Imageine two spearmen units fighing on a flat plain. One is 1/2, the other is 1/2...

It means the attacking spearman has 66% to lose. Why?

They have identical skills and weapons on a flat terrain. The chances would be even.

I prefer a system where you have a bonus against cavalry for instance.

From a historical perspective, a "spearmen" type of army is most effective in defensive formations. So the combat odds kind of make sense.

The principles of shield wall and spear hedge were almost universally known among the armies of major civilizations throughout history, and so the similarities may be due to convergent evolution instead of diffusion.

Phalanx Formation
 
From a historical perspective, a "spearmen" type of army is most effective in defensive formations. So the combat odds kind of make sense.
That's why there is a 10% bonus for grassland + the bonus for fortified unit (in a defensive formation). Two spearmen fighting "head on" in open field should be relatively even
 
I think you are missing the point. Are they really fighting "head on"? One unit is attacking and one unit is defending, hence the separate values for offense and defense. Everything about a spear type army is better suited for defense(weapon, shield, tactics, ect...), thus the spearmen gets 2 for defense and 1 for offense.
 
Already factored by defensive bonus for terrain and fortify.

And the same apply for everything. Take two 6/3 knights...

Do you think that in a real war, one would just sit down and wait for the other knight to charge ?

No, both with actually meet in a charge. And the chance to win would be similar.
 
But different units are suited for different tactics. If a spearmen charged at a unit and an archer chared the archer has a better chance of winning. It has time to load and aim at the target.

As for the knight thing no it wouldn't wait. But it wouldn't have enough time to become fully prepared.
 
I like that but some units are better torwards every unit as they're attacking which is why there should be both
 
For your argument, what about tanks? They are specifically attack units. If they are used defensively, they are stuck in the same position and can be easily targeted by enemy artillery. They do not have the ability to hide as often as infantry units. They would not charge at an attacking force, since there would not be as good a range for their guns.

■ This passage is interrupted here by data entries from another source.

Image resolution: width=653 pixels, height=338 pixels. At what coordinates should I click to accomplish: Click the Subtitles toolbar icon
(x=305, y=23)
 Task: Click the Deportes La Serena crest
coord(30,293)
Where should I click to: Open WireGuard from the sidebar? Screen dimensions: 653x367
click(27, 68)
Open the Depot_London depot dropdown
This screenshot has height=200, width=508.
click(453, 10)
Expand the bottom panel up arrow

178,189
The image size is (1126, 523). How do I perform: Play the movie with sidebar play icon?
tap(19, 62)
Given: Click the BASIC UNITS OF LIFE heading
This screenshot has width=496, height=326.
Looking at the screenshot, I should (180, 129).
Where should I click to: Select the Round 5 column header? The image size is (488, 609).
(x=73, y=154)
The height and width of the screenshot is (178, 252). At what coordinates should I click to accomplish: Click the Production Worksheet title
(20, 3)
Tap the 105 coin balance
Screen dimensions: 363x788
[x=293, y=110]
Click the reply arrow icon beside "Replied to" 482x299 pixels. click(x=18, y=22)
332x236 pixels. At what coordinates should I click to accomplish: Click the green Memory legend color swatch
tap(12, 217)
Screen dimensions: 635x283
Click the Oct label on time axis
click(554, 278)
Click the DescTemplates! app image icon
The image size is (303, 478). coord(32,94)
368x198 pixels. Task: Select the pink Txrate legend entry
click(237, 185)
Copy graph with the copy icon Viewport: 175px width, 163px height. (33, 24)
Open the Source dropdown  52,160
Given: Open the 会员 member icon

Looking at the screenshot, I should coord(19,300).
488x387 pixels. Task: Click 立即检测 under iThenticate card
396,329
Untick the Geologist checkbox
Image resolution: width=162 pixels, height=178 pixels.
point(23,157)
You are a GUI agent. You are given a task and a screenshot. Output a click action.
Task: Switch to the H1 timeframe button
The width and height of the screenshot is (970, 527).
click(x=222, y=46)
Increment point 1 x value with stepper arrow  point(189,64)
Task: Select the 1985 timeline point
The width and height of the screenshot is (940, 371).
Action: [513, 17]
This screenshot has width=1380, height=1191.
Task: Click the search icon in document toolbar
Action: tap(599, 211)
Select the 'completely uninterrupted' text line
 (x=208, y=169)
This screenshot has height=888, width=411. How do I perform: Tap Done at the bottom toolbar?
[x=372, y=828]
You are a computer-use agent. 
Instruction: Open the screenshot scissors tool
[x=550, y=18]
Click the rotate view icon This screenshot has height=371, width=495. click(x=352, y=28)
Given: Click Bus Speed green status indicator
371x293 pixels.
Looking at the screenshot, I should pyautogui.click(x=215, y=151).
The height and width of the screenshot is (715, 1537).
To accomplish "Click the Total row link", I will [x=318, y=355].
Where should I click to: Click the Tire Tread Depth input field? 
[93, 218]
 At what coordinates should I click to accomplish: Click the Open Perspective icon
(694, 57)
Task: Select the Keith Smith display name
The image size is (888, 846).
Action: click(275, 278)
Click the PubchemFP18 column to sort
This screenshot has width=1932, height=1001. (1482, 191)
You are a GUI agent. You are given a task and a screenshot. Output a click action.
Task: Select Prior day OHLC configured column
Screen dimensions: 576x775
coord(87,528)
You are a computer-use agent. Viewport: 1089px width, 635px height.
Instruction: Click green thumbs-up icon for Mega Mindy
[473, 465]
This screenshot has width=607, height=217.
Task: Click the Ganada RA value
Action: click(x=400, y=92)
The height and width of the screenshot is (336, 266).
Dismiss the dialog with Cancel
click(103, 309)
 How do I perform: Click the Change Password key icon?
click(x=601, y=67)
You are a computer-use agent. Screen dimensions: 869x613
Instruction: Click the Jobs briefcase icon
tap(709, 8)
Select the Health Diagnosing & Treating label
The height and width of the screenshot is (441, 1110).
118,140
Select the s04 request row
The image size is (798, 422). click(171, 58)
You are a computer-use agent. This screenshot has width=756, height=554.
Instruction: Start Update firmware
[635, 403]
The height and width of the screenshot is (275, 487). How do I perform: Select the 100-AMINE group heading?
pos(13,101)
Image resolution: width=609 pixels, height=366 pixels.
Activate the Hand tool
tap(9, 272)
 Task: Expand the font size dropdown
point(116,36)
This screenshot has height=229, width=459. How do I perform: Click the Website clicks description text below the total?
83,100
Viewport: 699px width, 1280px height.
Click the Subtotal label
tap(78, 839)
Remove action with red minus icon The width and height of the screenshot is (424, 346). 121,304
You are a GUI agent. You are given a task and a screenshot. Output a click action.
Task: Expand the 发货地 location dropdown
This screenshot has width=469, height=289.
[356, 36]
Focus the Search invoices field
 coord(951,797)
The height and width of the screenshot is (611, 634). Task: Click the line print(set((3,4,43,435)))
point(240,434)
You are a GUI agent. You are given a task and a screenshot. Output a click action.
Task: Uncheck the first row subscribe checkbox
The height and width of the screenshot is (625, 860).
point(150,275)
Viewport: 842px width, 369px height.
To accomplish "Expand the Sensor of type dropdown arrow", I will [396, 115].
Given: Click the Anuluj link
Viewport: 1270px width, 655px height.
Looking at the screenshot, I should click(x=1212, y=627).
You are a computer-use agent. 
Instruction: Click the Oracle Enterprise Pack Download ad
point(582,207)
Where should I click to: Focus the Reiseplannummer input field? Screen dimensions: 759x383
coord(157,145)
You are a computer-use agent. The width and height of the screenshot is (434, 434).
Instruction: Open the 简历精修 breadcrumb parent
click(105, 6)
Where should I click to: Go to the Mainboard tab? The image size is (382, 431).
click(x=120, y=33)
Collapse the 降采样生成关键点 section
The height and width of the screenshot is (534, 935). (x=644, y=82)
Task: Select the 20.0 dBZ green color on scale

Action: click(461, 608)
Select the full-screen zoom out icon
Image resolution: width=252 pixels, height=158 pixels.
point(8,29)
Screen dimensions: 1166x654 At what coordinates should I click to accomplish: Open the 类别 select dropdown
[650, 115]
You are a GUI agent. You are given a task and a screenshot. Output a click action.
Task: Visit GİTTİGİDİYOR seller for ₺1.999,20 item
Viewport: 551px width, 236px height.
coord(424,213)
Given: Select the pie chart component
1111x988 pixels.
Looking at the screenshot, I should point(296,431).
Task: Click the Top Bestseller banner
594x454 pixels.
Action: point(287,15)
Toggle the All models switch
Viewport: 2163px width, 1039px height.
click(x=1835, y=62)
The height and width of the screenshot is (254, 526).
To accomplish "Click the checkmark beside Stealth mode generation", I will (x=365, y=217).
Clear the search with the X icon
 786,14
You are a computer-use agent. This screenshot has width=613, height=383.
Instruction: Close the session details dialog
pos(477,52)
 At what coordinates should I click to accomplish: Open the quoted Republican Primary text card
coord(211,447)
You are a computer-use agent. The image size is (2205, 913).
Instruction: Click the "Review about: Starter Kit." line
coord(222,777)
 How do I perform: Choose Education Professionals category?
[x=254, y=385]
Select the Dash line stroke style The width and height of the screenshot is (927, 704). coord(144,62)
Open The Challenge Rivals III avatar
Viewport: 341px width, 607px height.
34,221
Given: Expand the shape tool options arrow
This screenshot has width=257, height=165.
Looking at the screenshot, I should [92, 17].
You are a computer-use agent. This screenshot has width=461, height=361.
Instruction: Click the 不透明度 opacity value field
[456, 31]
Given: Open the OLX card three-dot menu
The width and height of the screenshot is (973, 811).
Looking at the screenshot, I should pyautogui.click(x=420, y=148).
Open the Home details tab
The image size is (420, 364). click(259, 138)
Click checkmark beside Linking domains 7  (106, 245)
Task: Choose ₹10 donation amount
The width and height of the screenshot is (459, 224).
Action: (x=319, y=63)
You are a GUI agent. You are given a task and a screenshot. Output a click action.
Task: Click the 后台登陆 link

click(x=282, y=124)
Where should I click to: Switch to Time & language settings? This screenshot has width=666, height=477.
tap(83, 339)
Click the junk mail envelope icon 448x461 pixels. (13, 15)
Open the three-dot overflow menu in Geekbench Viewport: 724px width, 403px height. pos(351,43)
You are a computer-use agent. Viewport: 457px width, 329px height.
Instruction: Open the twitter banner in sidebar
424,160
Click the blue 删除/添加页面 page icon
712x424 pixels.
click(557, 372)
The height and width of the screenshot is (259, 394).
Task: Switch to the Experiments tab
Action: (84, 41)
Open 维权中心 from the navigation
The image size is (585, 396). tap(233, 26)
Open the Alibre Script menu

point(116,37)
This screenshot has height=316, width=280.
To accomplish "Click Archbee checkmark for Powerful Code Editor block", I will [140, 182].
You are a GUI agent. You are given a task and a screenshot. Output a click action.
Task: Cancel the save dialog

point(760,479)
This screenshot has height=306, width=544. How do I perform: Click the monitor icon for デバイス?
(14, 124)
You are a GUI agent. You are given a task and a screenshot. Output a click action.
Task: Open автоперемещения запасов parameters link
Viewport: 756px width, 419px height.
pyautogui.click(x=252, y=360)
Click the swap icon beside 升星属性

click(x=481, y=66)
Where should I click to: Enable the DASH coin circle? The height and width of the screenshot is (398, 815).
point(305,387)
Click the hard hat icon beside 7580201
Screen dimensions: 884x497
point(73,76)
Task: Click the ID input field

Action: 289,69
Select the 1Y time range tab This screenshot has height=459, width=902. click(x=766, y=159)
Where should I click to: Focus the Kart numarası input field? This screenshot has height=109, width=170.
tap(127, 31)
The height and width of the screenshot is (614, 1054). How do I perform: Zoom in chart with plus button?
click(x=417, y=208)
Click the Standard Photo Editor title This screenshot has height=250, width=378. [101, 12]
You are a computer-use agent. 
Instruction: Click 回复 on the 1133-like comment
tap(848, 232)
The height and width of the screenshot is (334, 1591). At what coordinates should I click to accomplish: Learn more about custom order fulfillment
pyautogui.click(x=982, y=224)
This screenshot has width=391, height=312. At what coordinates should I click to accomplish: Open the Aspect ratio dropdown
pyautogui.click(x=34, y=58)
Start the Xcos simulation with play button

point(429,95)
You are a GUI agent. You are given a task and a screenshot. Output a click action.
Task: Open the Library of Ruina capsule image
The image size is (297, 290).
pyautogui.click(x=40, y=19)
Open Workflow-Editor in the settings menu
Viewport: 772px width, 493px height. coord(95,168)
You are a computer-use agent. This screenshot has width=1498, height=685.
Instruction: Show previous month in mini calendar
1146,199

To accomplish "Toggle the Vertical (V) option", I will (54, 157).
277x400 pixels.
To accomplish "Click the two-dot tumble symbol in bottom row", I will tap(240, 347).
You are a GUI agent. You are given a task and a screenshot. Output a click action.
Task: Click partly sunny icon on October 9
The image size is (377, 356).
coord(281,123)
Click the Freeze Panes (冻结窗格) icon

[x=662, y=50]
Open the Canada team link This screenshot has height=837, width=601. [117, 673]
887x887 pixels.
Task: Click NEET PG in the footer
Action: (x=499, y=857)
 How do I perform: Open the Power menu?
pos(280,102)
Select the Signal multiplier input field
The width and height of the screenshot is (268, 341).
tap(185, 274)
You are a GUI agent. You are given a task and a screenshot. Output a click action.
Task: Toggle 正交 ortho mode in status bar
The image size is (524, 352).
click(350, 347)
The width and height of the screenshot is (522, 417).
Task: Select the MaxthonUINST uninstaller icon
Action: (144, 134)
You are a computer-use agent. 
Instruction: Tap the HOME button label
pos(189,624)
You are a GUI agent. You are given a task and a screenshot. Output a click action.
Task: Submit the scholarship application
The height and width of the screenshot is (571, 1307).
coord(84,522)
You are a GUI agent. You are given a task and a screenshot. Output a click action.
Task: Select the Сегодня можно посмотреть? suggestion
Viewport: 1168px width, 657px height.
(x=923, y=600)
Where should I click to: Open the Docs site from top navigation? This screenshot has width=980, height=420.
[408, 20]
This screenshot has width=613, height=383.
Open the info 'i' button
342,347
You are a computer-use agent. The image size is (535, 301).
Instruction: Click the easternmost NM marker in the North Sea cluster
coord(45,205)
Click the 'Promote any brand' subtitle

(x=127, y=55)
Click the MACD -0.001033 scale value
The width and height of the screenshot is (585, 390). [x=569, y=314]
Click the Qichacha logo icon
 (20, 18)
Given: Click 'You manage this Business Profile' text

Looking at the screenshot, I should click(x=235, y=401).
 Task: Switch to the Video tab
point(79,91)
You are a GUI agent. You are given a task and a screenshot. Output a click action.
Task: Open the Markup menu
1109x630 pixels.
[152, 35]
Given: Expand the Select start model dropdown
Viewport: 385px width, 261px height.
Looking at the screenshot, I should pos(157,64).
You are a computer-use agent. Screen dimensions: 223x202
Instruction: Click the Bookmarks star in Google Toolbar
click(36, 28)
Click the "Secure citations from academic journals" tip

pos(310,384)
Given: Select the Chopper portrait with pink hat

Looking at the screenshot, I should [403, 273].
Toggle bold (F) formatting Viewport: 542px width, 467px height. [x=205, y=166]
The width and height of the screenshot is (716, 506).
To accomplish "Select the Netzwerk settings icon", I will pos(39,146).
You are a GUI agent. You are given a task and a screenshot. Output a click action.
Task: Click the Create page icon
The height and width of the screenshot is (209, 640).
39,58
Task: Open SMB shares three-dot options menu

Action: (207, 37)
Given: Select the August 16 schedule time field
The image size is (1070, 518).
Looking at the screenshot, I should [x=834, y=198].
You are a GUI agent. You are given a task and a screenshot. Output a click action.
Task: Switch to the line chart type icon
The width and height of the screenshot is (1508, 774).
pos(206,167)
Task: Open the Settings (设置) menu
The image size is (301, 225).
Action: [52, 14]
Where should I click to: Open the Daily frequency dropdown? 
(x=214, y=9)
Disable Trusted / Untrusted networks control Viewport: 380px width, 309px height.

There is no way for a one factor strength system to work.

Also, for the spearman: The Spartans at the Battle of Thermopylae killed way byond their numbers by using only spearmen. The spearmen on the defensive can also prepare for the coming forces.
 
Advantages of Each
The advantage with seperate attack/defense values is that the user/gamer/player has a quick and dirty way to determine if attacking or defending is the best way to go. However they are determined (and I don't know enough to discuss the nuts and bolts of that!) those values are easy to grasp and manipulate.

The advantage of the single strength value, modified by whom is attacking whom, is that it can give more realistic combat results between units of different types (melee, archery, mounted, etc), where one has an advantage over the other. Pikes defend better against Knights than Longbows, for instance.

The Biggest Difference
The tricky part with the single strength value for the user/gamer/player (not the programmer) is keeping track of what modifies it.

In the C3C world, all that modified the values was the terrain, so it was very easy for the gamer to look at the map, see the units and tell if an attack was a good idea or a bad one, just based on the units and terrain. Terrain times Defense compared to Attack; pretty simple. (As players, things like unit health and leader fishing also figured into the equation, but they didn't change the basic odds.)

In Civ4, the equation got more complex, since it became Terrain times Strength times Unit Type Value/Bonus (of the Defender) compared to Strength times Unit Type Value/Bonus (of the Attacker). Adding in the various promotions of each unit also made things muddled and confused for the gamer, since more math was involved in order to calculate the odds.

My Bottom Line
I think that the system in Civ4 is more accurate, but also more "magical'/black box-ish, since the math is somewhat involved, and that fact (the involved math) makes it seem more complicated than it really is.

I think that the system in Civ3 is easier to use.